On Sat, 25 Sept 2021 at 11:10, <borg at uu3.net> wrote:

> Because IPv4 loopback is 127.0.0.1/8 and its usefull?
>

I am not sure why it is useful but nothing stops you from adding more
loopback addresses:

root at jump2:~# ip addr add ::2/128 dev lo
root at jump2:~# ping6 ::2
PING ::2(::2) 56 data bytes
64 bytes from ::2: icmp_seq=1 ttl=64 time=0.043 ms

While I am not sure what use extra addresses from the 127.0.0.0/8 prefix are
on the loopback, it is quite common for us to add extra global addresses
and then use that with proxy arp. Of course that is only necessary on IPv4
since IPv6 isn't so restrained that we have to save every last address bit
using tricks.


>
> - you can use nice short addreses like ::1234 for loopback
>

root at jump2:~# ip addr add ::1234/128 dev lo
root at jump2:~# ping6 ::1234
PING ::1234(::1234) 56 data bytes
64 bytes from ::1234: icmp_seq=1 ttl=64 time=0.046 ms

:-)


>   or ::1:aaaa for LL or ::1:0:1234 for RFC1918 like
>

With IPv6 you can use fe80::1:aaaa for link local and fd00::1:0:1234 for
your RFC1918 like setup. And then you can use 1:1 NAT to transform that to
GUA on the router. Even NAT, if you insist on using it, is better with IPv6.
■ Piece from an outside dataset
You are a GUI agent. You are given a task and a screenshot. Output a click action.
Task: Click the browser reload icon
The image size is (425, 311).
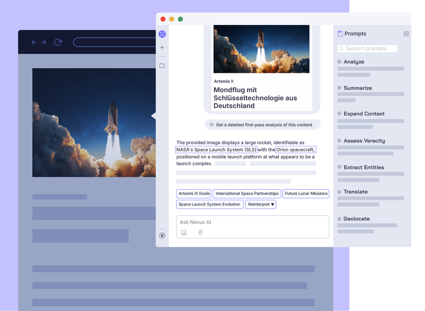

The confusion here appears to be that auto generated link local prefixes
are long with many hex digits. But compared to the new proposal, which
could have no auto generated link local due to having too few bits, there
is nothing that stops you from manually assigning link local addresses. It
is just that nobody wants to bother with that and you wouldn't either.

Example:

root at jump2:~# ip addr add fe80::1:aaaa/64 dev eth0
root at jump2:~# ping6 fe80::1:aaaa%eth0
PING fe80::1:aaaa%eth0(fe80::1:aaaa) 56 data bytes
64 bytes from fe80::1:aaaa: icmp_seq=1 ttl=64 time=0.033 ms



> ND is new thing and it requires new things to protect it from attacks?
>

I am not aware of any NDP attacks that would be any different if based on
ARP. Those two protocols are practically the same.